Kubernetes Environments

The recommended OTel architecture for Kubernetes clusters includes a set of OpenTelemetry collectors in different modes.

VM-Edge

OTel / EDOT Collector - Daemon

The OTel / EDOT Collector in Daemon mode is deployed on each Kubernetes node to collect nodes-local logs and host metrics. The daemon collector also receives telemetry from applications instrumented with OTel SDKs and running on corresponding nodes. That collector enriches the application telemetry with resource information such as host and Kubernetes metadata. All data is then being sent through OTLP to the OTel / EDOT Gateway Collector.

OTel / EDOT Collector - Cluster

The OTel / EDOT Collector in Cluster mode collects Kubernetes cluster-level metrics and sends them to the OTel / EDOT Gateway Collector using OTLP.

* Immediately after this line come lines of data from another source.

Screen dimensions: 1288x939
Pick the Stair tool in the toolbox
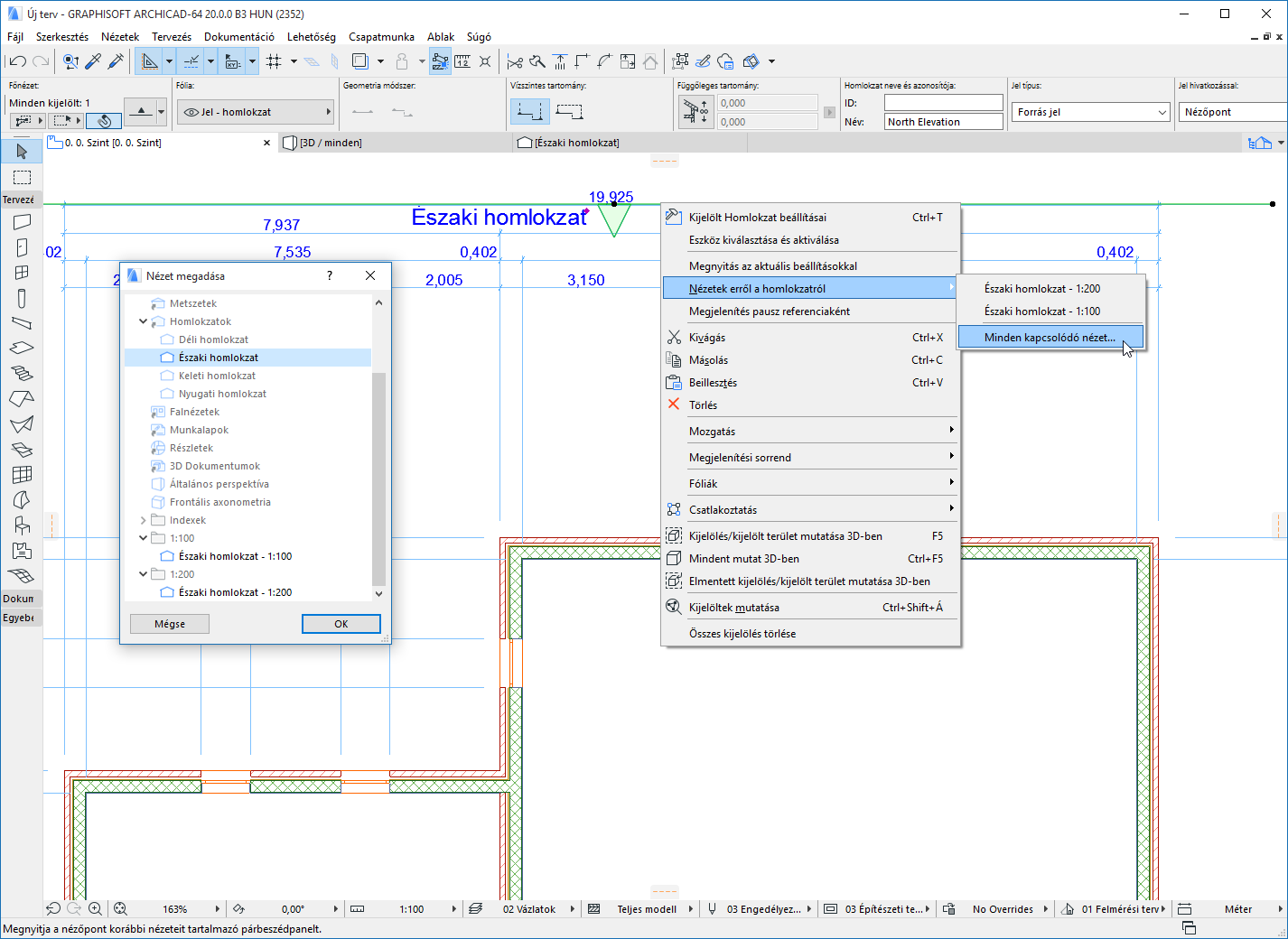(22, 374)
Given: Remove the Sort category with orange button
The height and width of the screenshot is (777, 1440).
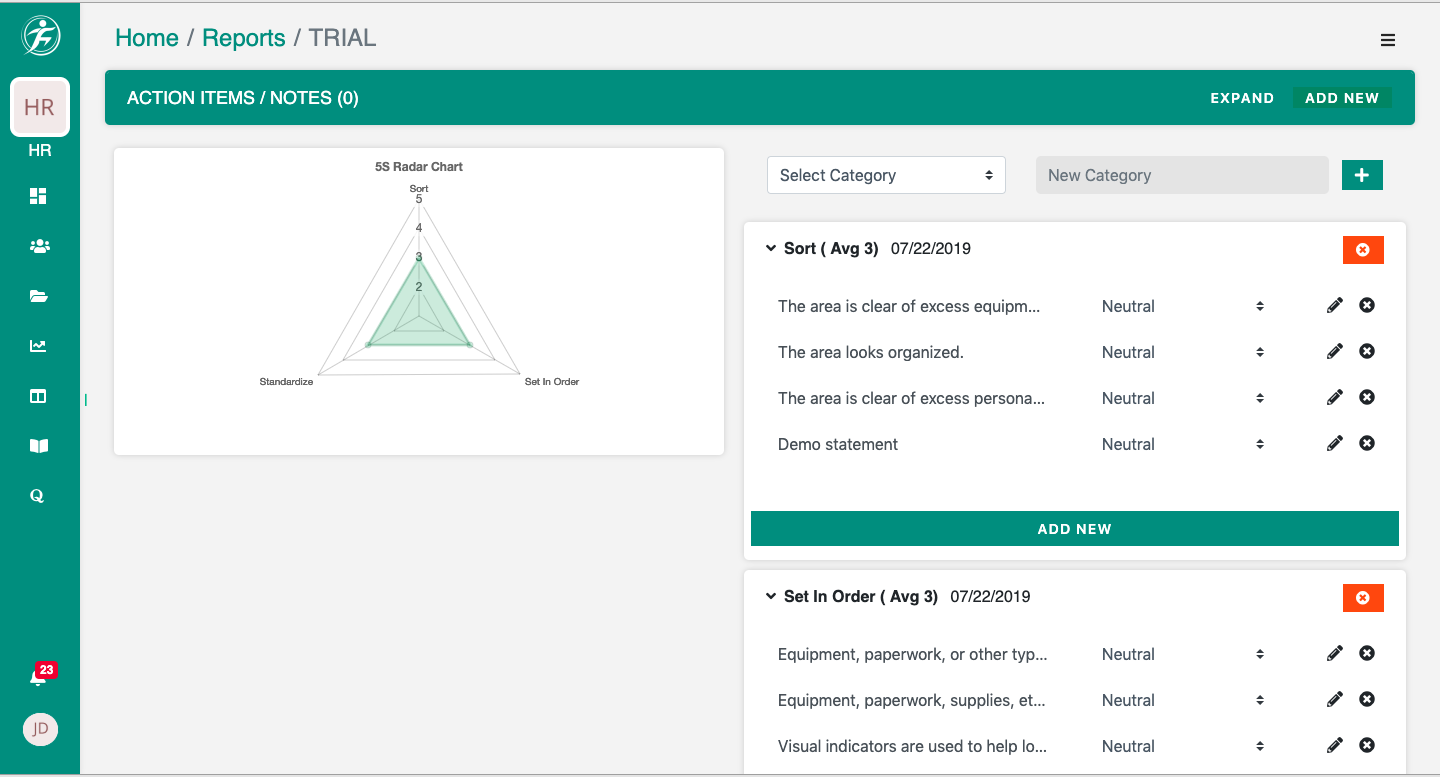Looking at the screenshot, I should [1362, 250].
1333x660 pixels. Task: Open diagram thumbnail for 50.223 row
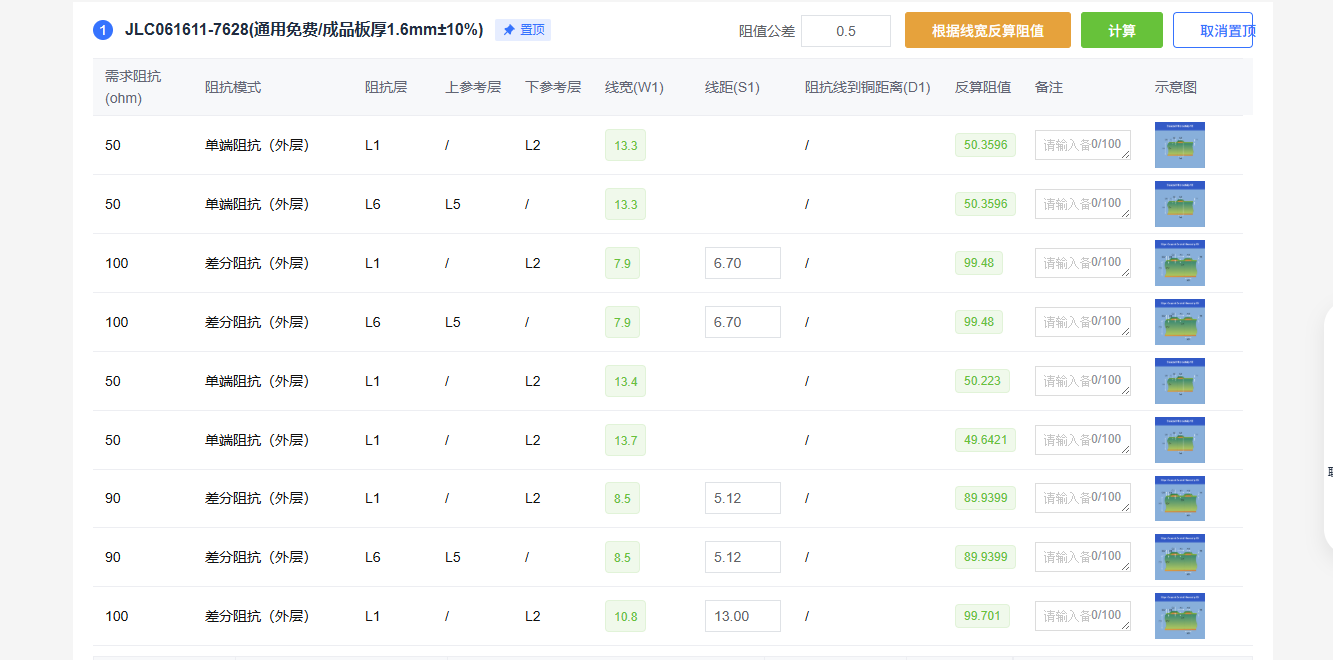tap(1180, 381)
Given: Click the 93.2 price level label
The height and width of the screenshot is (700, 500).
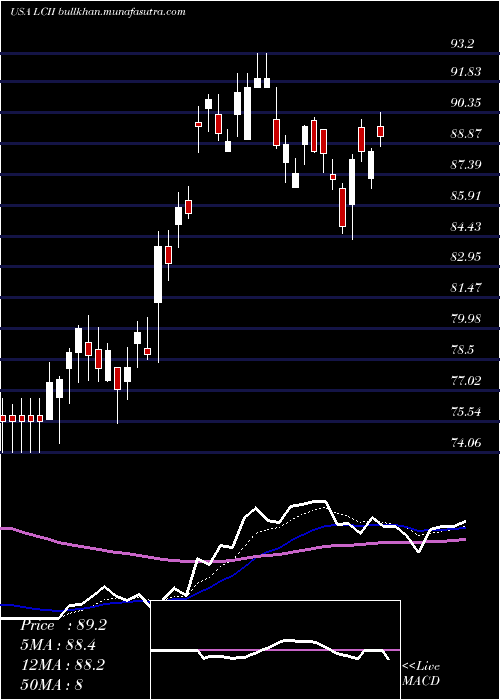Looking at the screenshot, I should 464,44.
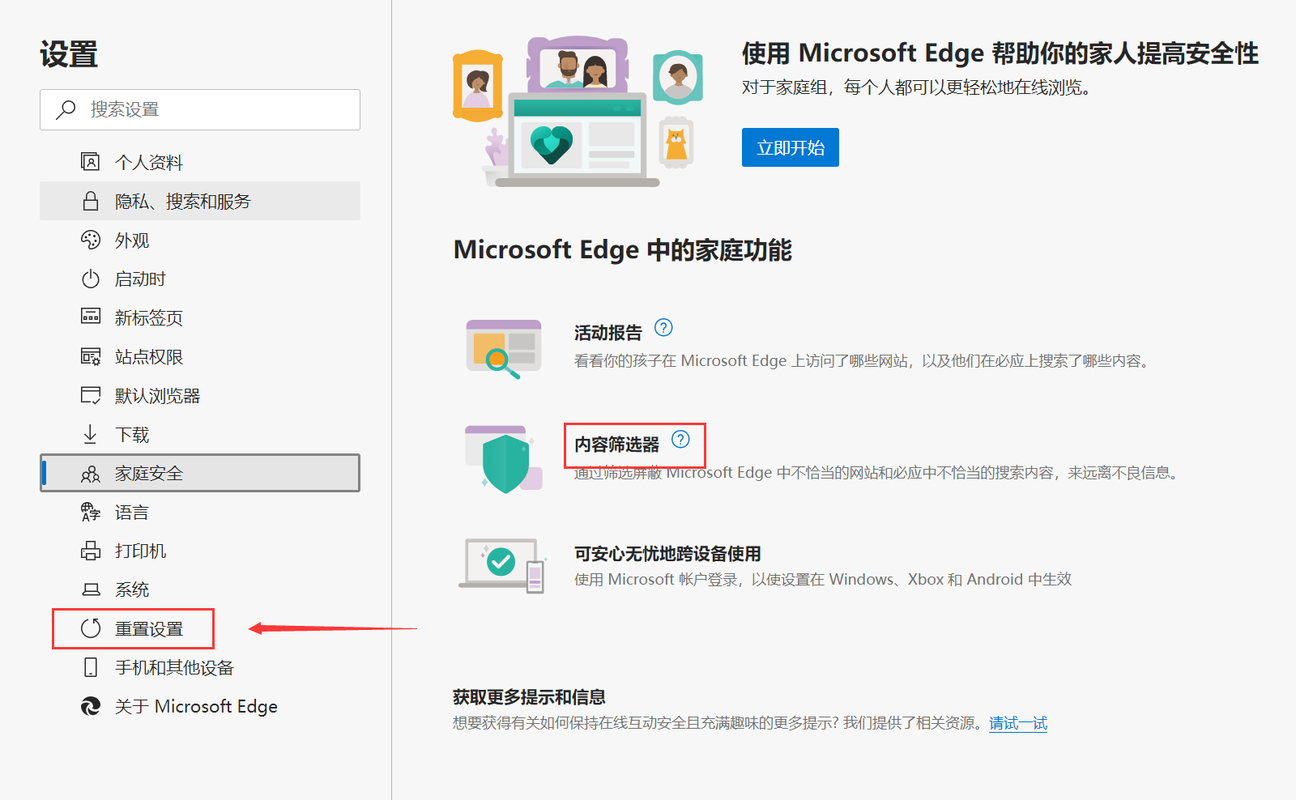Click the question mark icon beside 内容筛选器

pos(681,439)
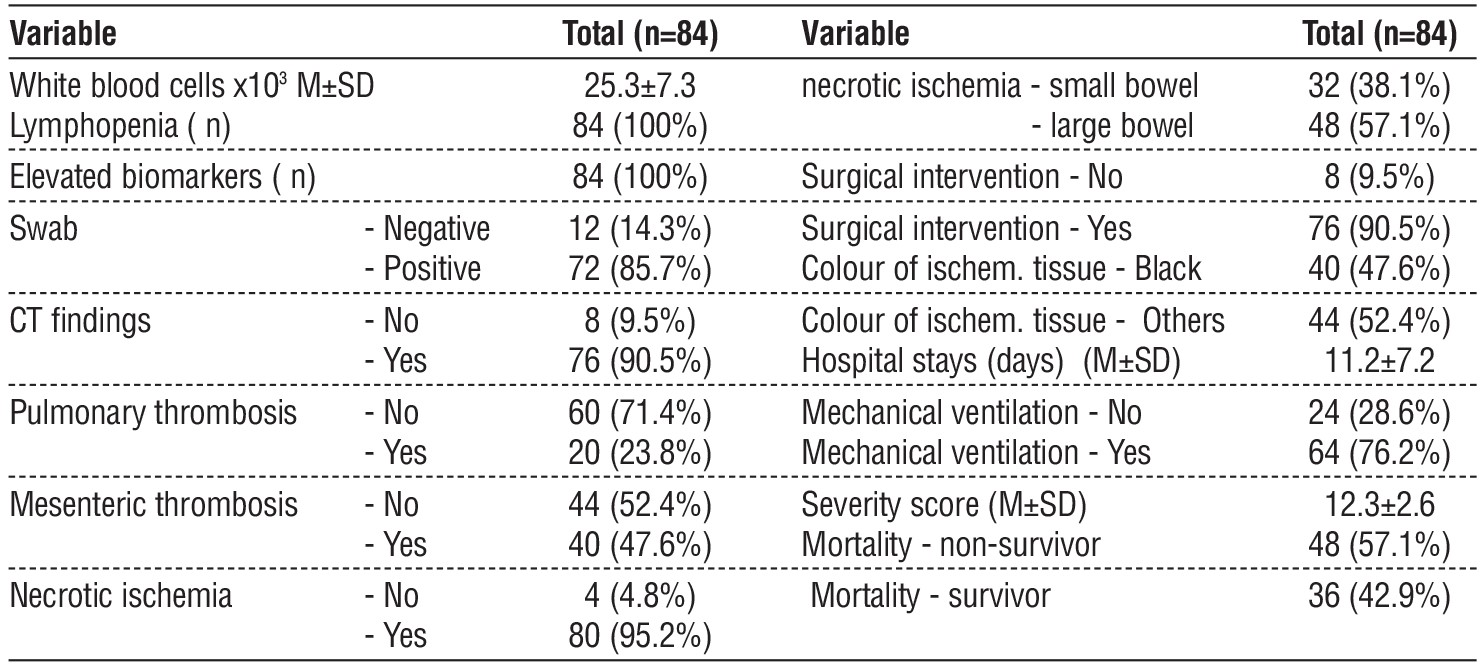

OTel / EDOT Collector - Gateway

The OTel / EDOT Collector in Gateway mode gathers the OTel data from all other collectors and ingests it into the Elastic backend. For self-managed and Elastic Cloud Hosted deployment models the Gateway collector does some additional pre-processing of data.

See the recommended architectures per Elastic deployment scenarios:

Though we recommend using EDOT SDKs and EDOT Collector in the Kubernetes cluster setup (for supportability and enterprise feature reasons), it’s not a technical requirement. Elastic’s Observability solution is technically compatible with setups that are fully based on upstream and vanilla OTel components as long as the ingestion path follows the recommendations outlined in below sub-sections for the different Elastic deployment options.

Elastic Cloud Serverless

Elastic Cloud Serverless provides a managed OTLP endpoint for ingestion of OpenTelemetry data.

K8s-Serverless

For a Kubernetes setup that means the Gateway Collector simply passes through the OTel data in native format using the OTLP protocol to the managed OTLP endpoint. In particular, there is no need for the Gateway Collector to do any Elastic-specific pre-processing. Though we recommend using EDOT components in your Kubernetes cluster (e.g. for supportability reasons), if desired, the OTel setup within the Kubernetes cluster can stay fully vendor agnostic.

Elastic Cloud Hosted

With Elastic Cloud Hosted (ECH) OTel data is being directly ingested into the Elastic-hosted Elasticsearch instance.

K8s-ECH

Therefore, the Gateway Collector needs to do some pre-processing, aggregation of metrics and, finally, it uses the Elasticsearch exporter to ingest data into ECH. While the Daemon and Cluster collectors as well as the OTel SDKs can stay fully vendor agnostic (e.g. upstream / vanilla OTel components), the Gateway Collector needs to be either an EDOT Collector or a custom, EDOT-like collector containing the required components and pre-processing pipelines.

  1. If required, users can build their custom, EDOT-like collector following these instructions.
  2. The EDOT Gateway Collector does not send data through Elastic’s Integration / APM Server on ECH to ingest data into Elasticsearch.

We are working on providing an Elastic-hosted OTel gateway solution for Elastic Cloud Hosted, that will eliminate the need for self-managing an EDOT Gateway Collector. Meanwhile, if self-managing an EDOT Gateway is not a valid option for you, refer to Elastic’s classic ingestion path for OTel data on ECH.

Self-managed

With a self-managed scenario the Gateway Collector ingests data directly into the self-managed Elasticsearch instance.

K8s-self-managed

The Gateway Collector does some pre-processing and aggregation of OTel data before ingesting it into Elasticsearch. While the Daemon and Cluster collectors as well as the OTel SDKs can stay fully vendor agnostic (e.g. upstream / vanilla OTel components), the Gateway Collector needs to be either an EDOT Collector or a custom, EDOT-like collector containing the required components and pre-processing pipelines.

Compared to Elastic’s classic ingestion paths for OTel data, with the EDOT Gateway Collector there is no need for an APM Server anymore.